The Path to Healing Can't Be Found in Pink-Colored Glasses
Written by Allie
September 30th, 2020
Tomorrow is October 1st, the first day of Breast Cancer Awareness Month. Or, as many of us living with breast cancer call it, the Pinkwashing. This is always a hard time for many of us because it represents the capitalization of a disease that we live with - that is killing us - and we don’t benefit in any real way from it.
Breast Cancer Awareness Month does not help many people living with breast cancer, and especially people living with stage IV metastatic breast cancer, like me. The only thing that will save us is a cure. However, many of the businesses selling pink items for breast cancer awareness donate little to no money to breast cancer causes like research or outreach or care for patients. Most of the money goes back into their pockets as profit. They are literally making money from our suffering. It is predatory and cruel. If you are thinking of purchasing something with a pink ribbon on it, please do your research and make sure the profits from the item are actually benefiting breast cancer patients.
The whole concept of breast cancer awareness is not the issue. Unless you have been living under a rock, you are aware of breast cancer. It’s not lack of awareness, but lack of resources, that harms those who need care. Those who have breast cancer need access to mammograms, affordable cancer care, and help during treatment like childcare, counseling, physical therapy, house cleaning, grocery shopping, accessing medications, paying the mortgage, and other practical things that pink ribbons don’t fix. We also need more research toward finding a cure for stage IV. One third of all breast cancer patients will end up being stage IV, which means we are now living with a terminal disease.
Pink ribbons make people feel good in the moment. They make people feel like they are in solidarity with those who are suffering. But really, it can be hurtful to see pink ribbons everywhere when you are literally dying because of lack of access to the lifesaving things you need. Breast cancer can represent the darkest moments in a person’s life, and hope can be hard to find.
I know what it’s like to face down the darkest moments. I have been to the place where I literally could barely get up off the couch to go to the bathroom because the pain was so great. I stared down bottles of very strong pain pills and applications for handicap parking spaces. I stared down wheelchairs and well-meaning family members. And I said no. I slept in pain, I ate in pain, I did everything in pain. But I never stopped trying. To me, all those things were steps I wasn’t ready to take. I wasn’t there yet mentally, and I had to fight everyone around me to keep my course and push back against all of the “help.” I know people were worried about me and thought I was being foolish. And maybe I was, in certain aspects. But I needed to trust myself and do it my way to make it to the other side.
I’m not going to romanticize this. It was an extremely painful time. I have lied in bed and coaxed myself to sleep by telling myself that everything would be okay tomorrow if I didn’t wake up. I have thought that it was time to be done, that maybe it was best for everyone if this was the end of my journey. There were certainly times that the loved one I was staring down was myself. I was hanging on to hope by a very small thread, but I somehow managed to keep putting one foot in front of the other, no matter how painful in the moment. It was dark. It wasn’t pretty and it definitely wasn’t pink.
Hope doesn’t look like pink ribbons and road races to me.
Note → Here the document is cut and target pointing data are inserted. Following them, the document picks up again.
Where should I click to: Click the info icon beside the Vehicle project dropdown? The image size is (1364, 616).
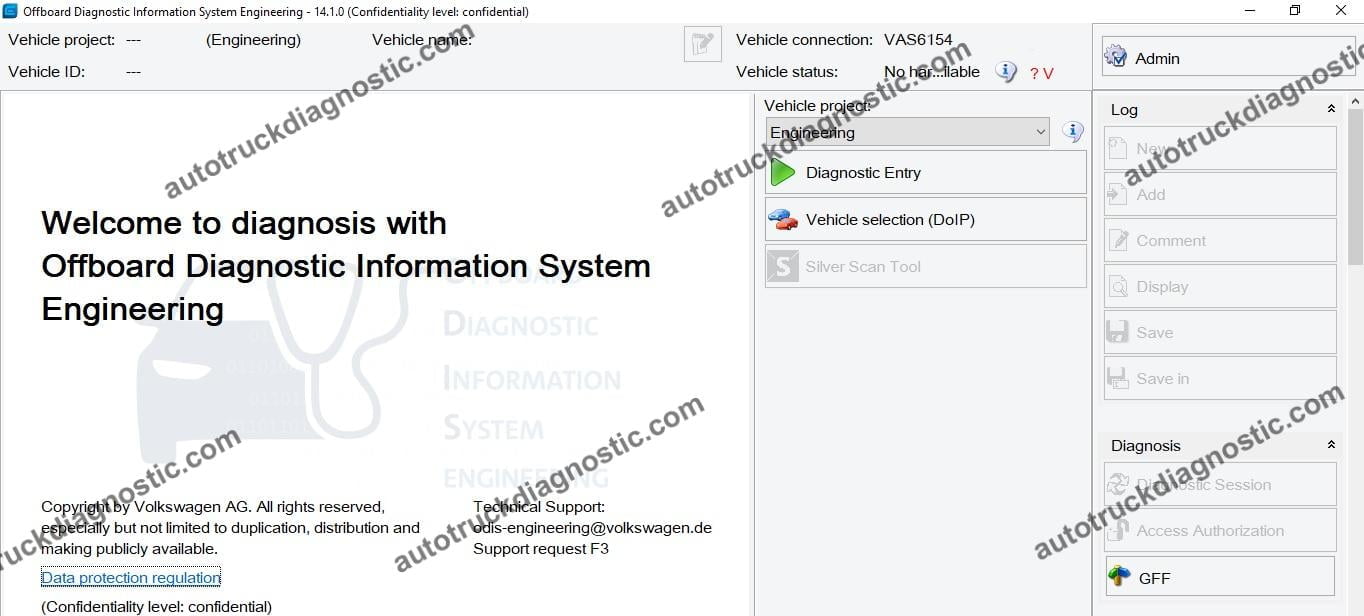[x=1072, y=131]
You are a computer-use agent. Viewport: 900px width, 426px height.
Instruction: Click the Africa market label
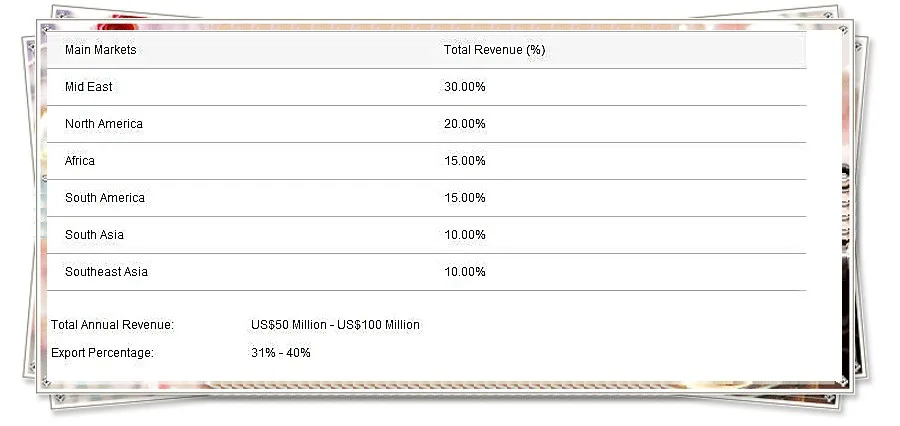tap(80, 161)
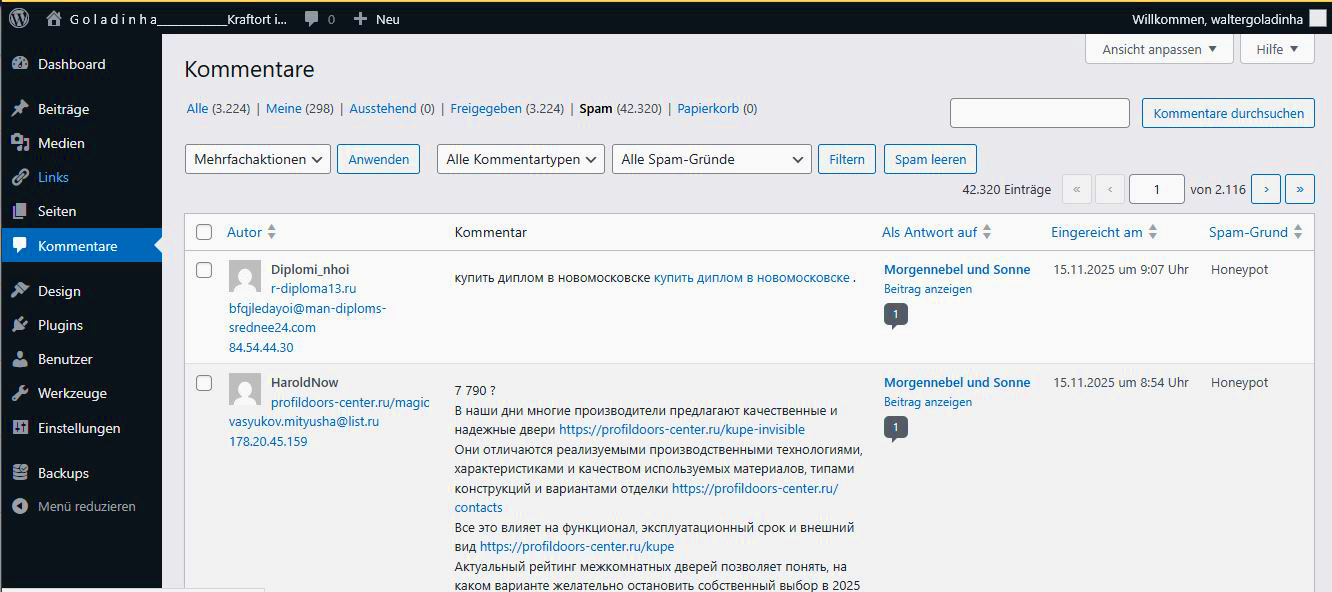
Task: Click the Spam leeren button
Action: [x=929, y=159]
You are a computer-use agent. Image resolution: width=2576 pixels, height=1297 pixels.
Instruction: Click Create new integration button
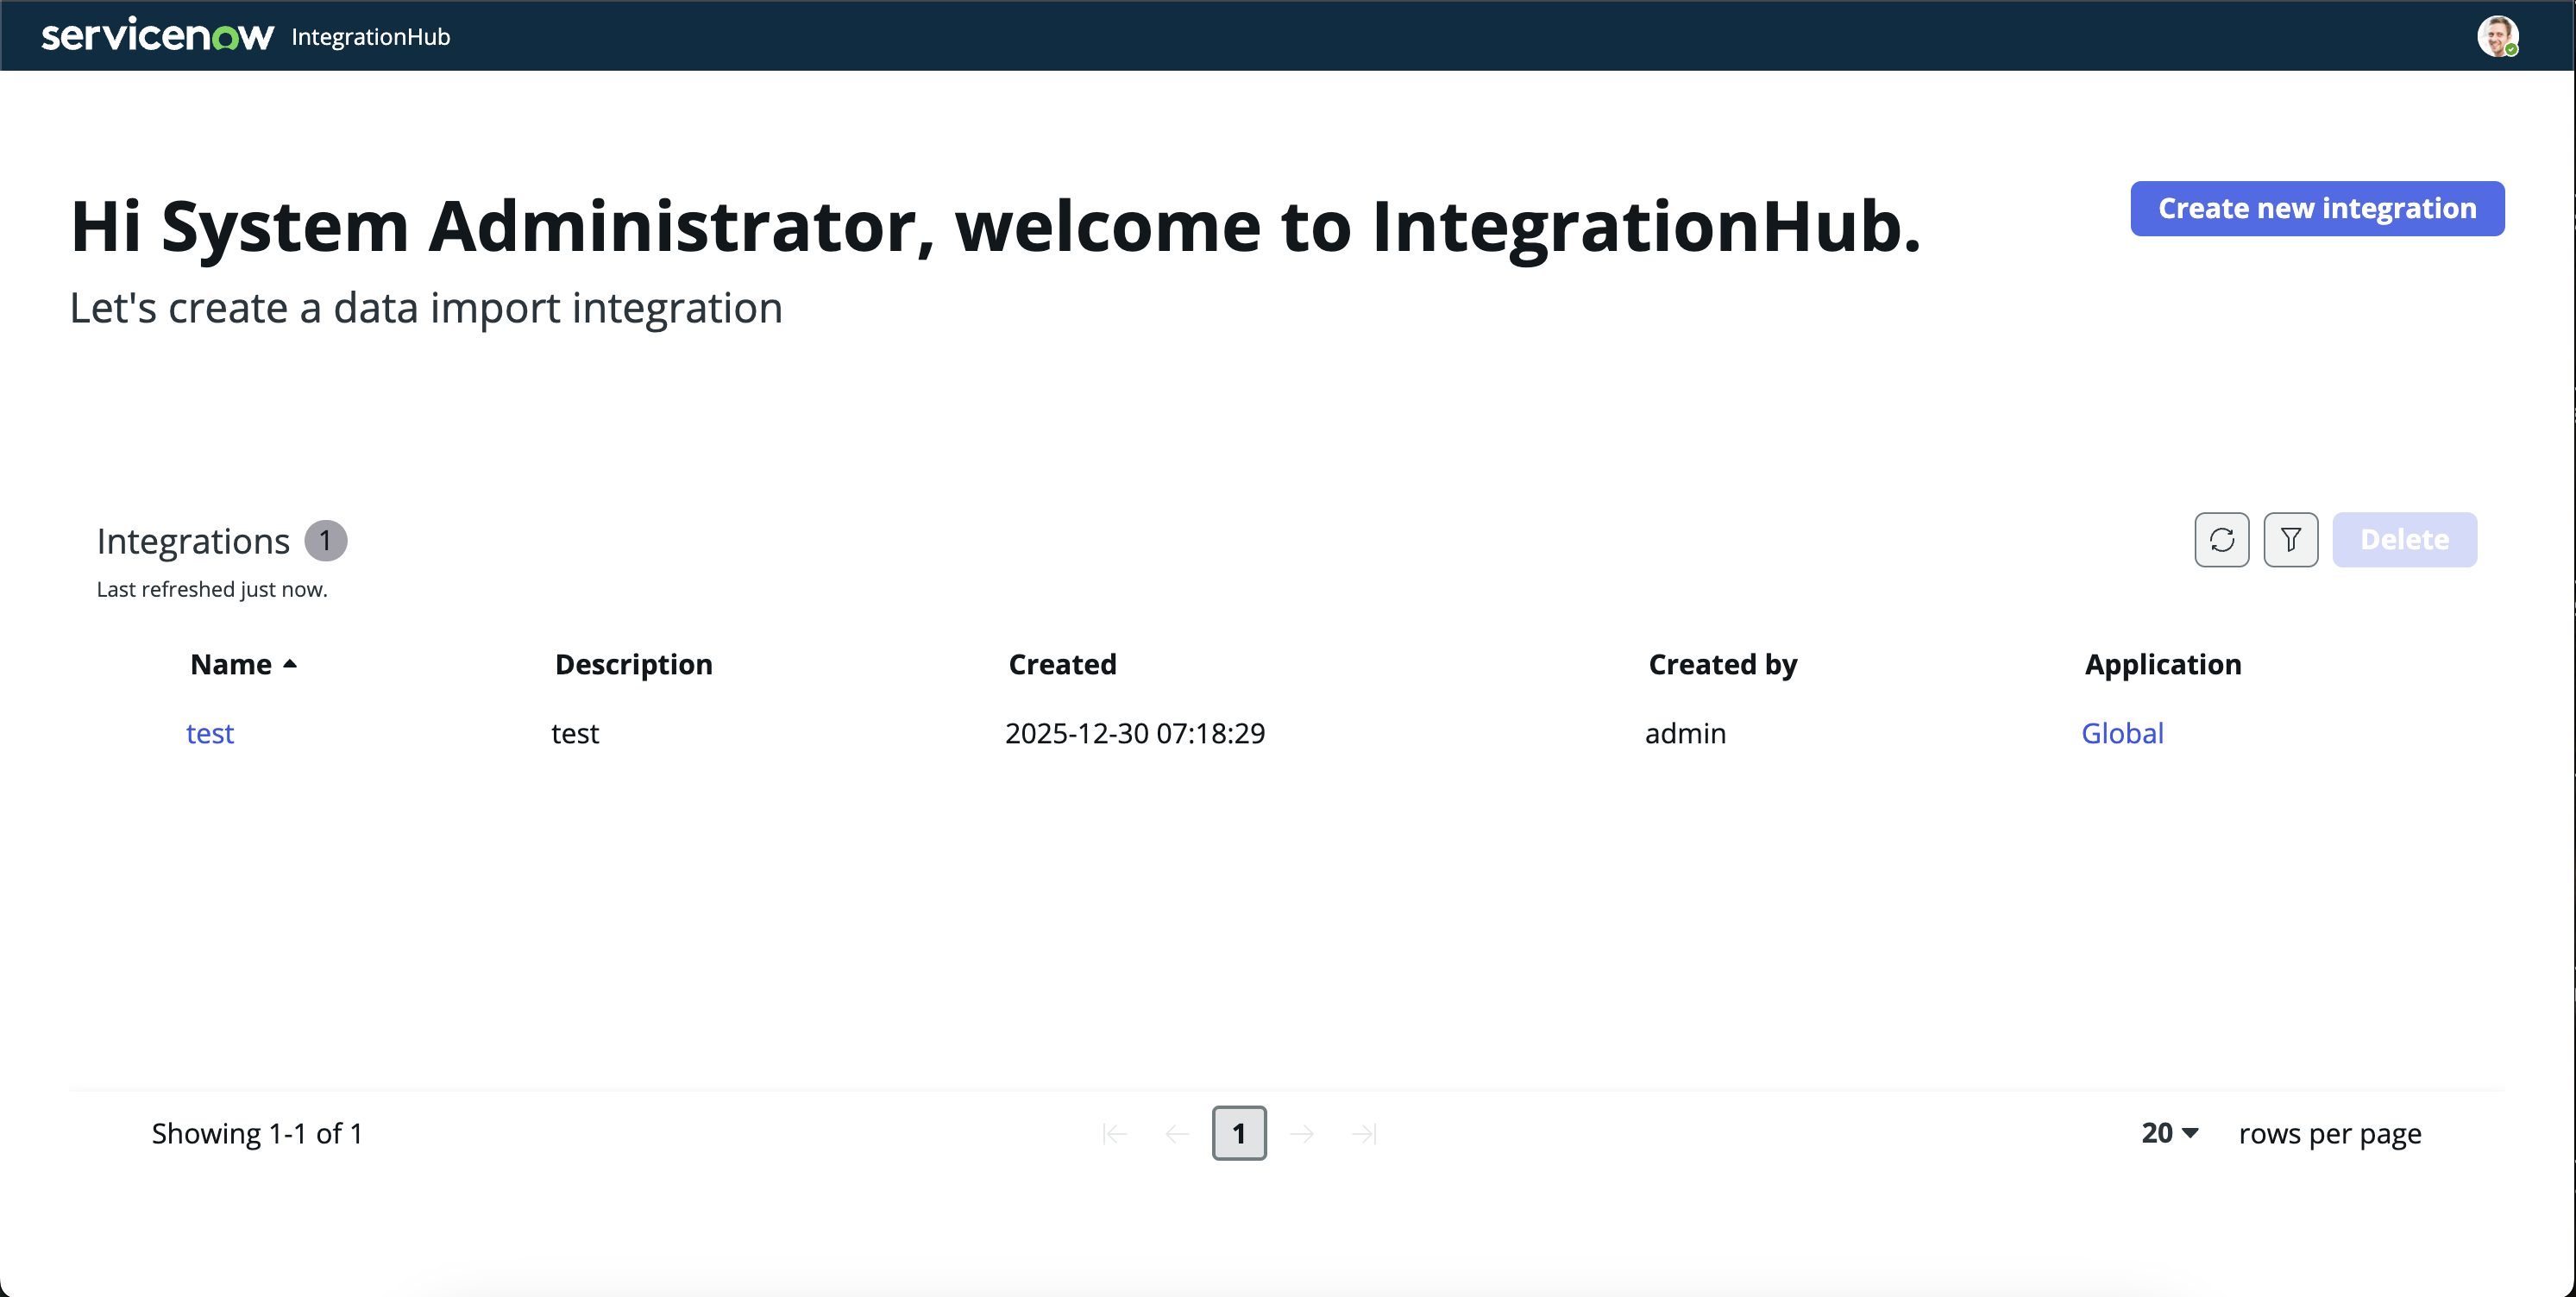tap(2316, 208)
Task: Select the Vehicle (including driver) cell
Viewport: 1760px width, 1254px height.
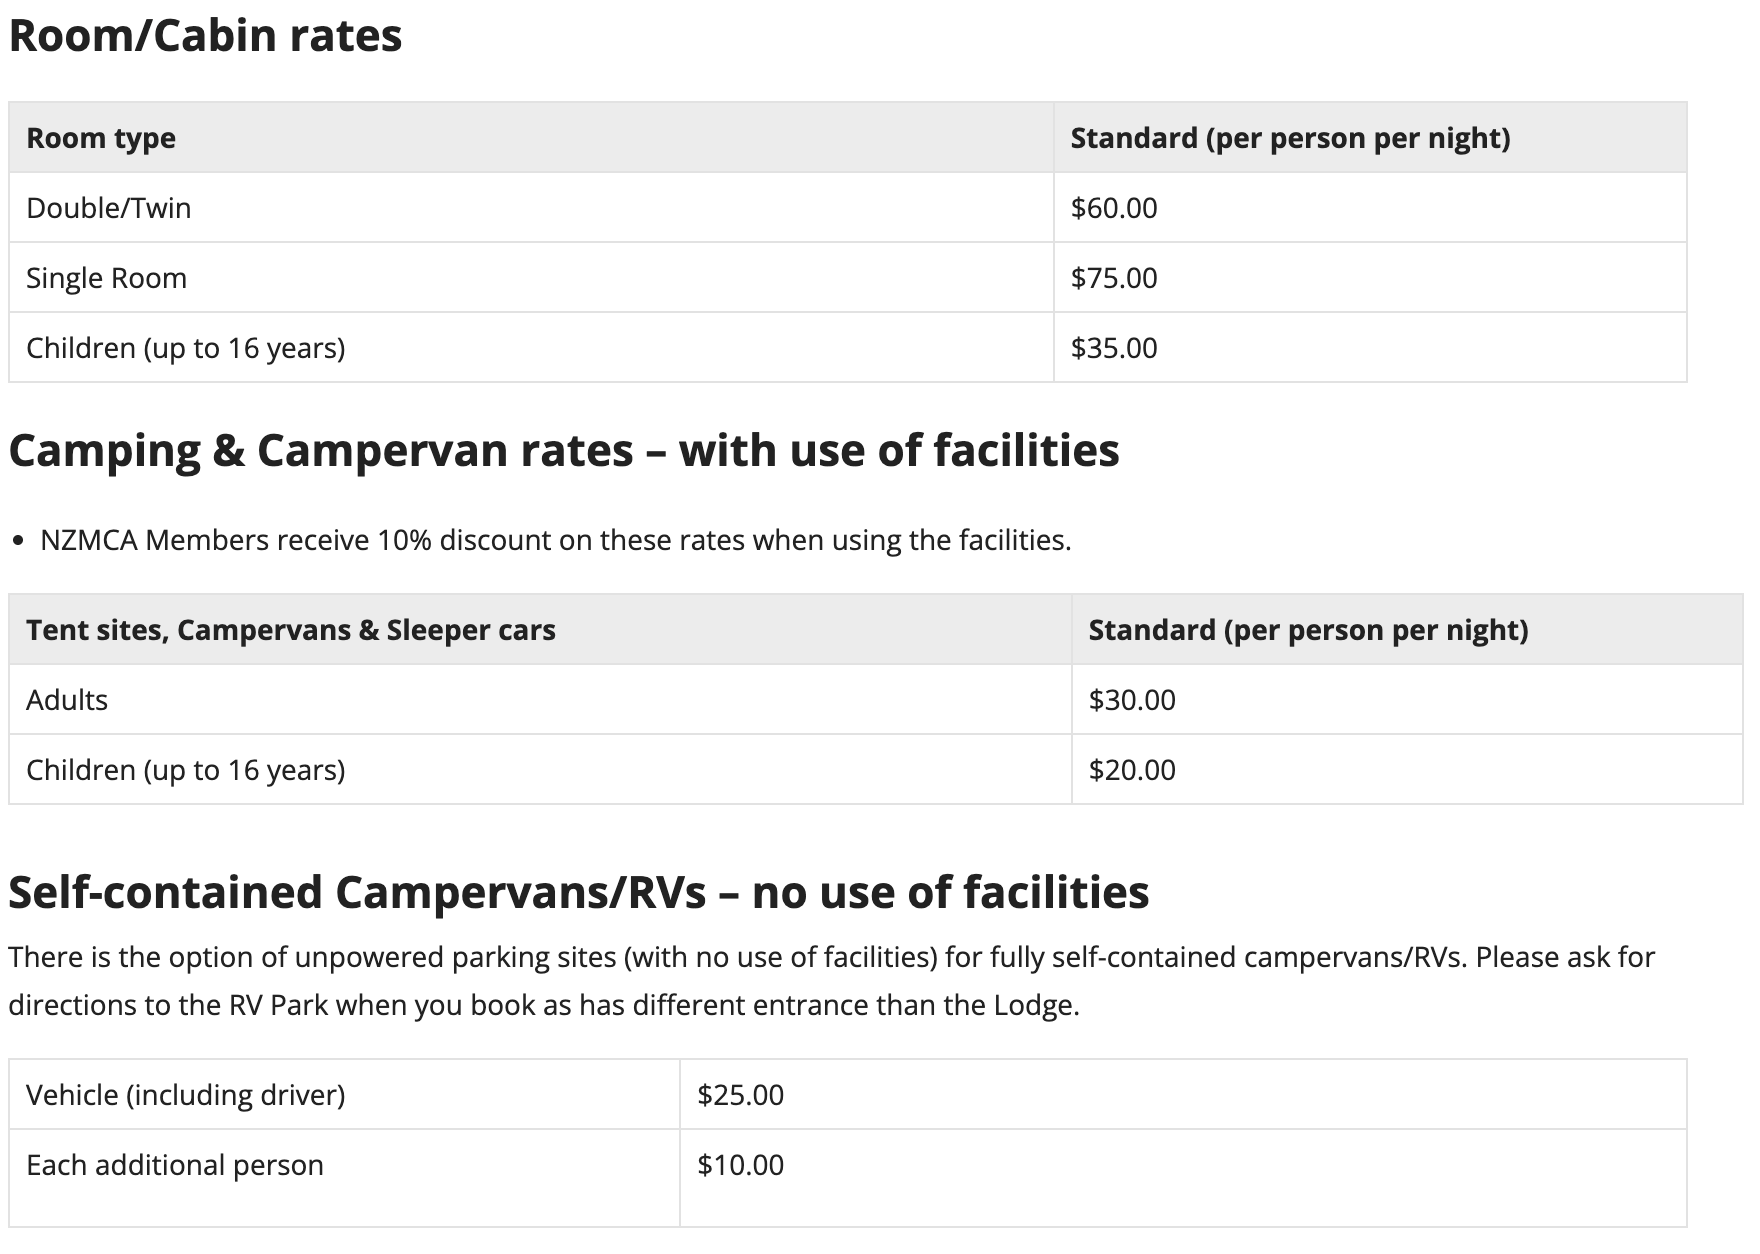Action: tap(186, 1095)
Hope looks like the quiet, hard work done in the background. It’s the researchers, the trial patients, the psychologists, and the countless health care workers who help their patients push through and achieve their version of a meaningful life with cancer. It’s the caretakers, the housecleaners, the meal makers.
I am writing this the morning after learning of the passing of Justice Ruth Bader Ginsburg. I am so sad. I am mourning and I’m trying not to speculate in the moment, but hope is hard to find. But five years ago, I was entering the darkest place in my life. I didn’t know if things would ever get better. I didn’t know that I would be here to see this moment we’re living through. In fact, statistically speaking, I shouldn’t be.
So today I ask you not to Pinkwash the moment. Take the small steps you need to take to make it through today, and then do it again tomorrow. Don’t waste your time or money on things that only profit others or are a quick fix to cover up any pain or guilt you might be feeling and won’t make a significant difference in the long run. Trust the scientists, the experts, the survivors, and trust yourself.